What is needed
Beginning with the line that includes "The width and height of the screenshot is (800, 476)." and ending with the last line, print the records exactly, leaving every picture out.

**** Record excerpts

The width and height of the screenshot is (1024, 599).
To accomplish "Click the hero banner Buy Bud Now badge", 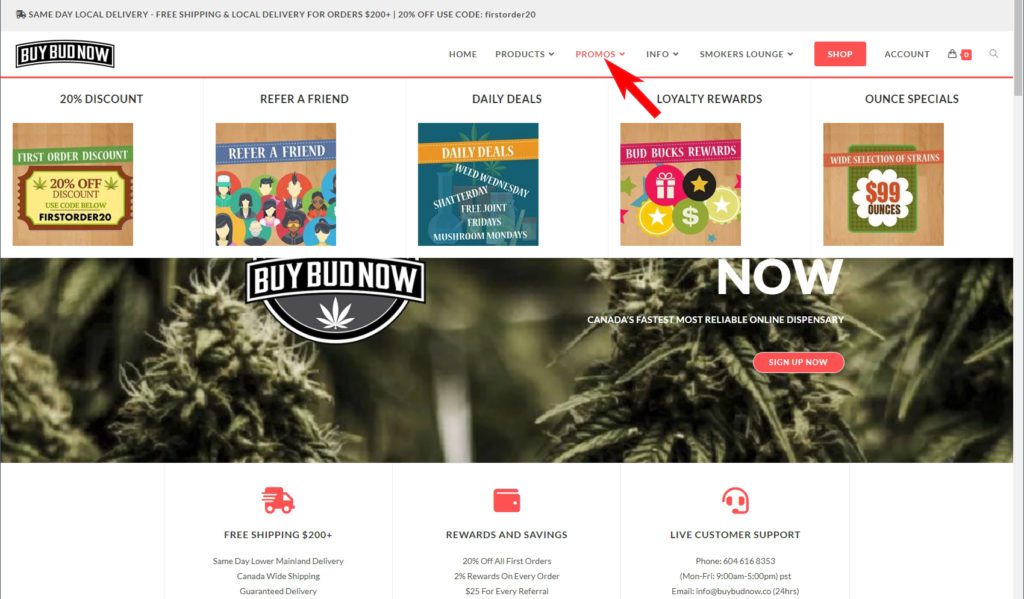I will click(336, 299).
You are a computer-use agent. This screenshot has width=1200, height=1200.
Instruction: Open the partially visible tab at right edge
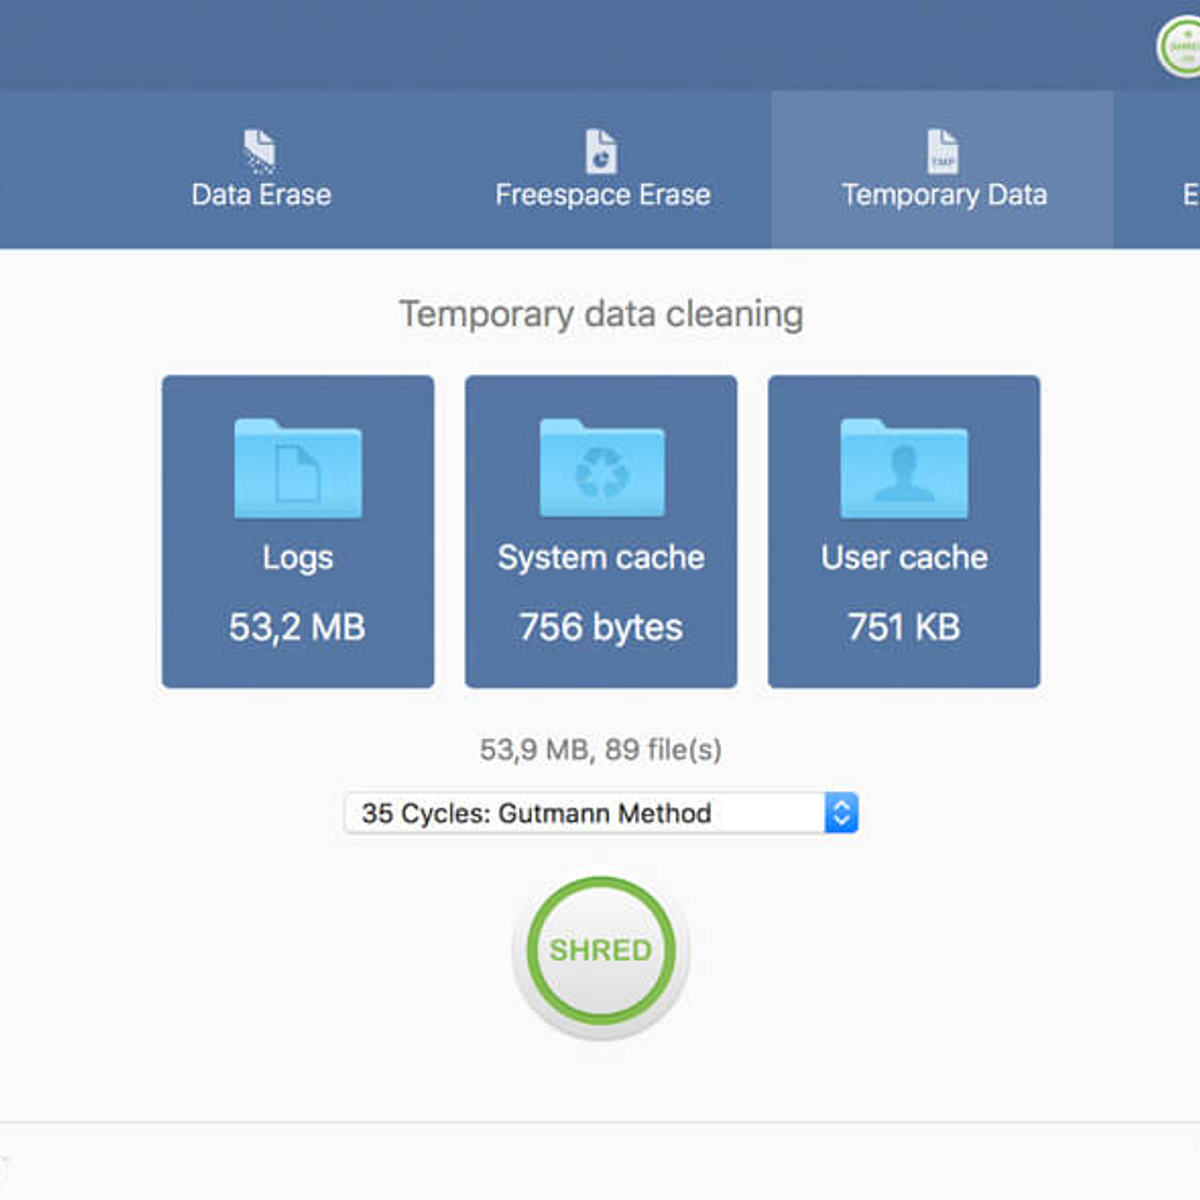pyautogui.click(x=1188, y=195)
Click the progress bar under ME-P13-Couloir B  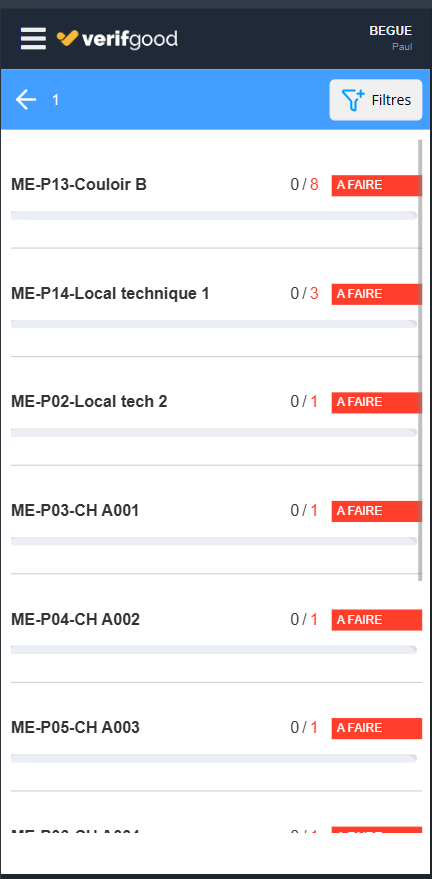[214, 215]
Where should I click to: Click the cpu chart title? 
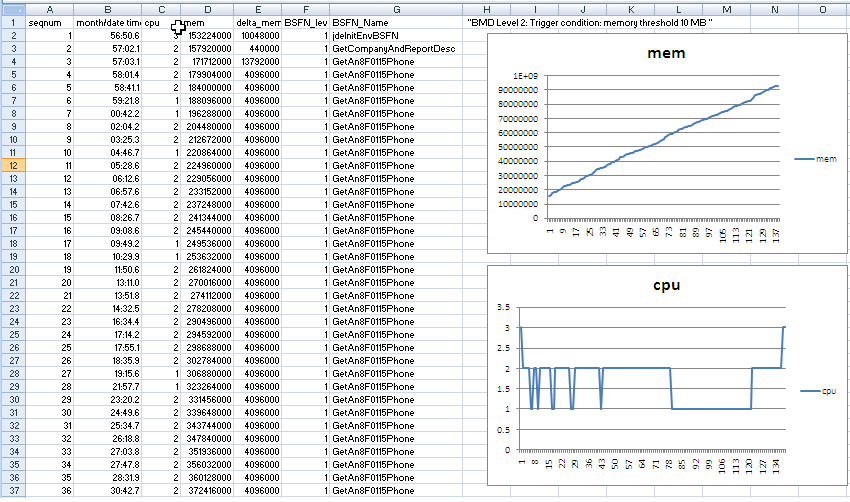pyautogui.click(x=666, y=285)
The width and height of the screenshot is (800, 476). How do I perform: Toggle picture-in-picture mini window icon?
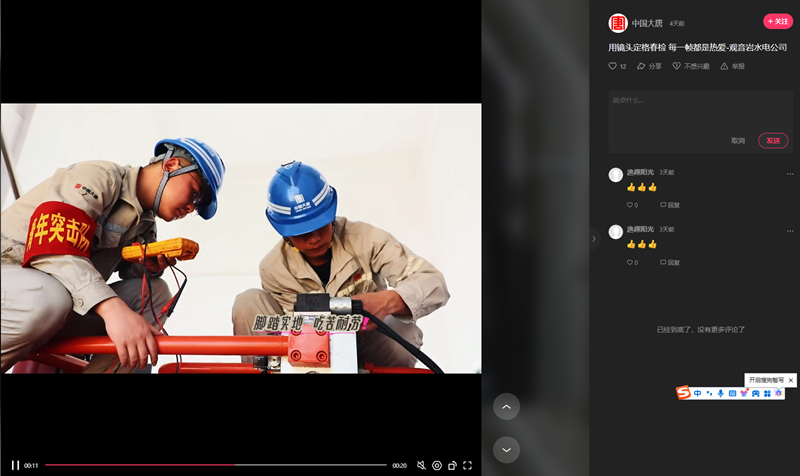(452, 465)

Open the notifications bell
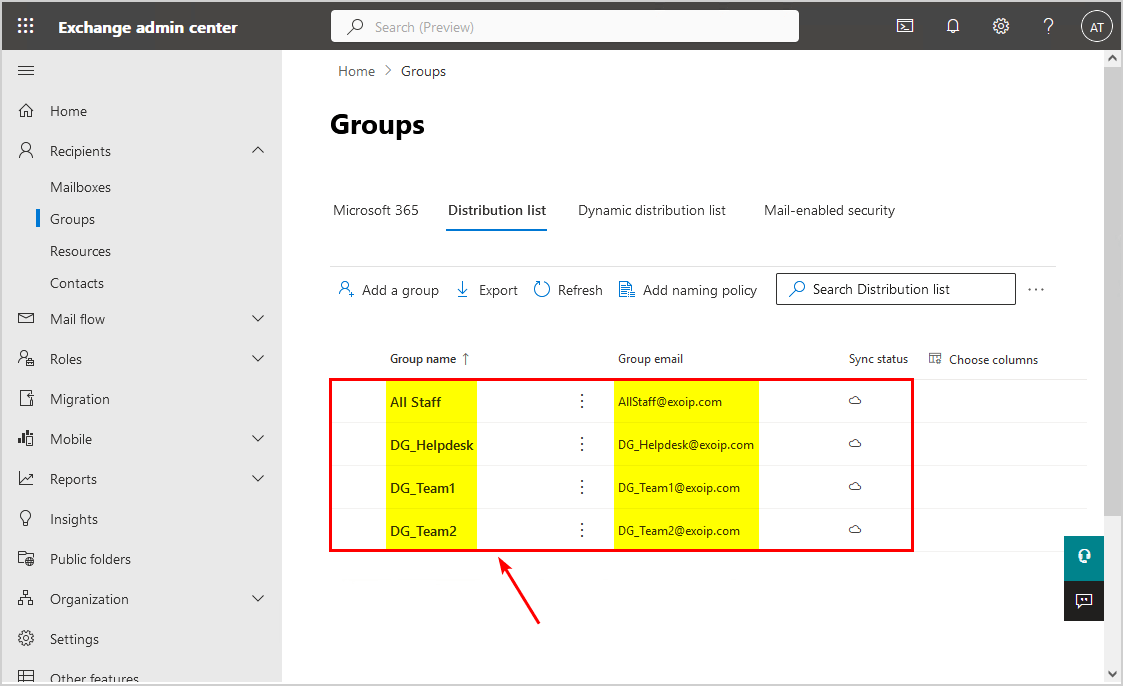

********

Response
The width and height of the screenshot is (800, 476). How do I perform: Toggle picture-in-picture mini window icon?
(452, 465)

Open the notifications bell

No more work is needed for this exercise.